# Can wethers have alfalfa hay free choice and pellets?



## DaGoatandPugLady (Nov 19, 2018)

I posted a thread earlier asking what type of hay everyone eats. Trying to find Orchard grass in my area but seems difficult to find. Alfalfa hay may be easier. Can I feed them hay and a small amount of alfalfa pellets. Or is that way too much calcium? I use the pellets with some molasses to give them their herbal dewormer and feed coastal hay now.


----------



## ksalvagno (Oct 6, 2009)

Alfalfa pellets are fine.


----------



## DaGoatandPugLady (Nov 19, 2018)

ksalvagno said:


> Alfalfa pellets are fine.


They already eat alfalfa pellets. Can their free choice hay also be alfalfa? Or is that just alfalfa overkill and too much calcium? They barely nibble at their coastal hay I leave out free choice.


----------



## healthyishappy (Mar 6, 2019)

I think that's alfalfa overkill.


----------



## mariarose (Oct 23, 2014)

Why are you wanting to move away from the coastal hay? Are you having trouble finding hay that isn't moldy, etc?

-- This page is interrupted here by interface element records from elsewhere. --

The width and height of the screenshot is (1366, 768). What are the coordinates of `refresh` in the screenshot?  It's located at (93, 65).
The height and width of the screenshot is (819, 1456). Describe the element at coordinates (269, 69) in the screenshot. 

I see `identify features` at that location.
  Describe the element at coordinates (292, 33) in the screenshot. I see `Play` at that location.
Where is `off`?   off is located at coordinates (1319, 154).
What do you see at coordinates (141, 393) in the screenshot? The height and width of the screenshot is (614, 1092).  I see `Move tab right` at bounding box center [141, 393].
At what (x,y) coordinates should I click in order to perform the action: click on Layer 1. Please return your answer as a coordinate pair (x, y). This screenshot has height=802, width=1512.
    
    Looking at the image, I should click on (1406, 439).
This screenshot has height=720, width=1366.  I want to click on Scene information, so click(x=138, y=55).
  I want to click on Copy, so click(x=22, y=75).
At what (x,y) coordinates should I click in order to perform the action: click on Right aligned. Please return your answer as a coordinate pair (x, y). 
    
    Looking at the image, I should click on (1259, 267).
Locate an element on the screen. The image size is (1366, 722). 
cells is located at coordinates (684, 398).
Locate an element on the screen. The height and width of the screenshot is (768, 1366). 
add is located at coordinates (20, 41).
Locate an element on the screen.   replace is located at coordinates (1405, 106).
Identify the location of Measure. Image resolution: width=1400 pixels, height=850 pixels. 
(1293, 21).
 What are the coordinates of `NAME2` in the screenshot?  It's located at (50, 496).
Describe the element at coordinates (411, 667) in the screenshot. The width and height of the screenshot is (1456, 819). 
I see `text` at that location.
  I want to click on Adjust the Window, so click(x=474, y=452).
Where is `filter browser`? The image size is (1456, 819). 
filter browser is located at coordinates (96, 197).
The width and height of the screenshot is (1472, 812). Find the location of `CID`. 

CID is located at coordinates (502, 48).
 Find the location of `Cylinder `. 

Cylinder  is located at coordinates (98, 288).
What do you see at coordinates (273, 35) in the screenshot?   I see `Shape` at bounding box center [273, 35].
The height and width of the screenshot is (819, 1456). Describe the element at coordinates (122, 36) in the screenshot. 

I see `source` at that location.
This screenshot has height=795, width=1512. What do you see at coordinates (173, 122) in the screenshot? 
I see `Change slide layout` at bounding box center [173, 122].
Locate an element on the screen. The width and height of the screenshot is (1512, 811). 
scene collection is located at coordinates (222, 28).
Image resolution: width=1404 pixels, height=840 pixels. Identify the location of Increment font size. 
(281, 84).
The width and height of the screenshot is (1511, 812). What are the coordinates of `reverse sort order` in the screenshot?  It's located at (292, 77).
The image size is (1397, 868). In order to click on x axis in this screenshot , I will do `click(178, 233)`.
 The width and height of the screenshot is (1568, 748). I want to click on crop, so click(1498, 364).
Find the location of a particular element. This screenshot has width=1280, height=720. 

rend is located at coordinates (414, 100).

I wouldn't go to only alfalfa hay and pellets if I had any choice, in part because of running into zinc problems. But mixing the alfalfa and the coastal sounds like a good idea.

Examination of the link between all-alfalfa and zinc deficiency
https://thriftyhomesteader.com/zinc-deficiency-goats/


----------



## toth boer goats (Jul 20, 2008)

:up:


----------



## NigerianDwarfOwner707 (May 17, 2018)

You’d be dealing with both mineral deficiency problems and urinary problems from too much calcium.

Especially since I believe you mentioned you had hard water as well?

I would do alfalfa pellets and grass hay or coastal hay. Either is fine.

If you have hard water, please please please add raw apple cider vinegar to the buckets!! This will help balance out the calcium.

Mixing alfalfa and coastal is still a bit high in calcium with pellets and hard water.

May I ask why you want to give alfalfa pellets? It’s really not necessary and if you take them away you can more safely introduce a mix of alfalfa and coastal.


----------



## DaGoatandPugLady (Nov 19, 2018)

mariarose said:


> Why are you wanting to move away from the coastal hay? Are you having trouble finding hay that isn't moldy, etc?
> 
> I wouldn't go to only alfalfa hay and pellets if I had any choice, in part because of running into zinc problems. But mixing the alfalfa and the coastal sounds like a good idea.
> 
> ...


They just barely eat the coastal hay. I filled their hay feeder a week ago and they haven't touched it except a nibble here or there. It looks good, no mold or dust. I feed them alfalfa pellets in the evening. I wonder if I should mix alfalfa hay with the coastal hay? Or would they just pick the alfalfa hay out of it? lol.


----------



## NigerianDwarfOwner707 (May 17, 2018)

DaGoatandPugLady said:


> They just barely eat the coastal hay. I filled their hay feeder a week ago and they haven't touched it except a nibble here or there. It looks good, no mold or dust. I feed them alfalfa pellets in the evening. I wonder if I should mix alfalfa hay with the coastal hay? Or would they just pick the alfalfa hay out of it? lol.


Well here's my thoughts cause I deal with picky wethers.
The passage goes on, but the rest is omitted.